Thin clients do not support multimedia-rich applications, like video gaming. Multimedia-rich applications require a significant amount of bandwidth to function to their maximum potential. Thin clients’ use of relatively little bandwidth mean that animation; video, and other graphic features are not well supported in this environment. For example, thin clients are often overwhelmed and stop working when they are required to stream media or use Flash players.
Operating systems like Windows are designed to run on local resources. This actually makes them less flexible, in direct contradiction to it proposed goals. Since thin clients run on remote resources it may be difficult to run these systems on thin client-server networks.

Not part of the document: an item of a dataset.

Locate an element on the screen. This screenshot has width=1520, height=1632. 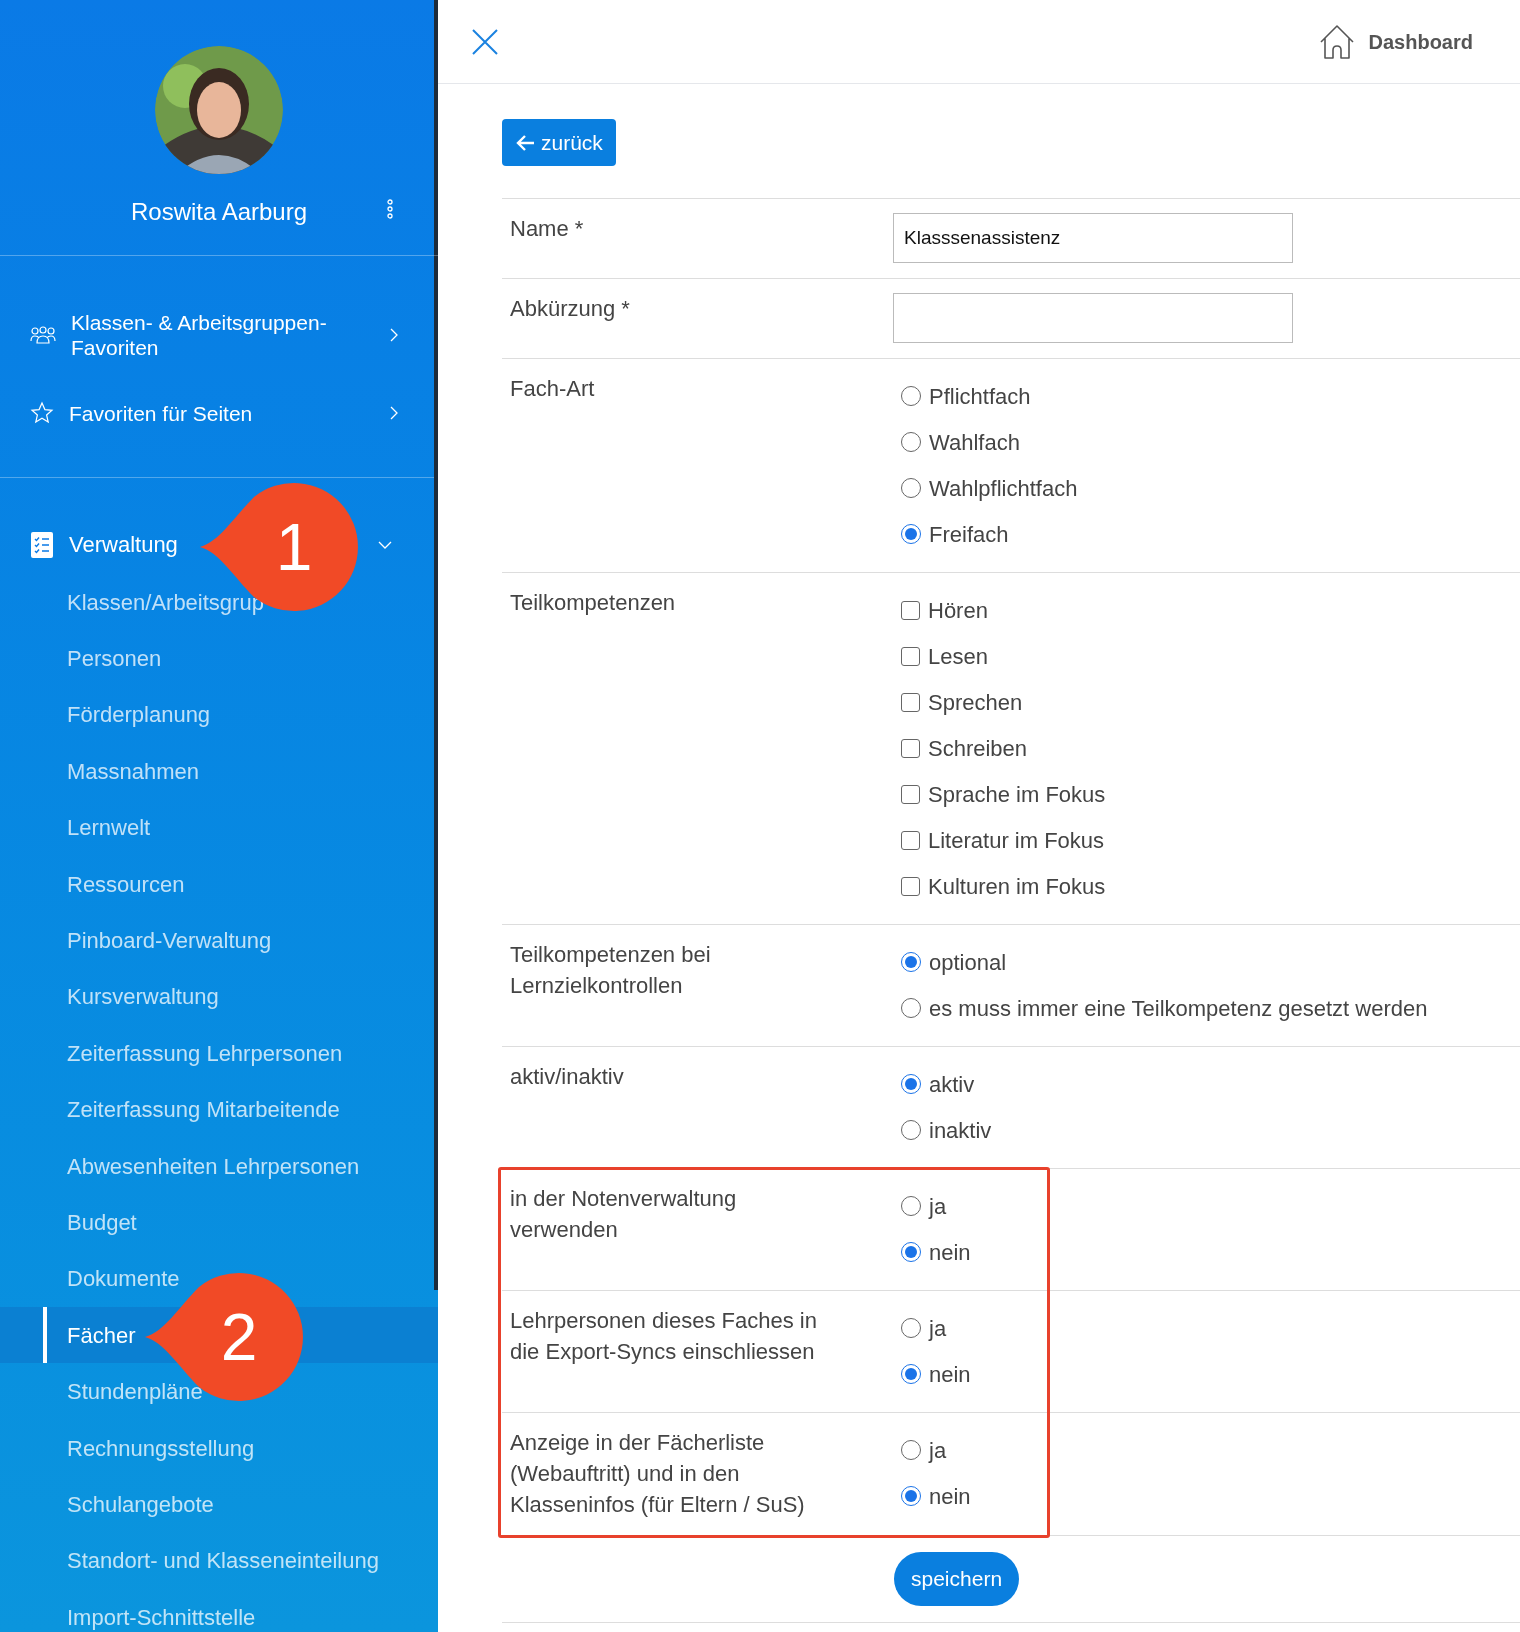
sidebar-link: Ressourcen is located at coordinates (126, 884).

High latency networks, where the lag time in transferring data over a network is long, can make thin clients unusable. If a network is down, there is no way for a thin client to access the server and processing power it needs to respond to requests. In contrast, thick clients can continue to work offline if a network is down. This single point of failure means that thin clients are prevented from using and desktop applications and may result in lost work.
Thick clients also allow background data transfer while working on other tasks using local resources. Thin clients also make it difficult to track individual user behavior, which is often analyzed to provide more customized responses to frequently asked requests and predict future user behavior for more efficient use of resources. Finally, thin clients create server-side bottleneck and scalability issues. Scalability refers to a system’s capacity to scale or provide processing power according to data volume. When not using think clients, desktop applications scale automatically and each new client added to a network add processing power. Thin clients only place more demands on the server and the network as they increase in number. Once the workload threshold has been crossed, server architecture must change and potentially increase. These changes are costly and often occur after serious crashes.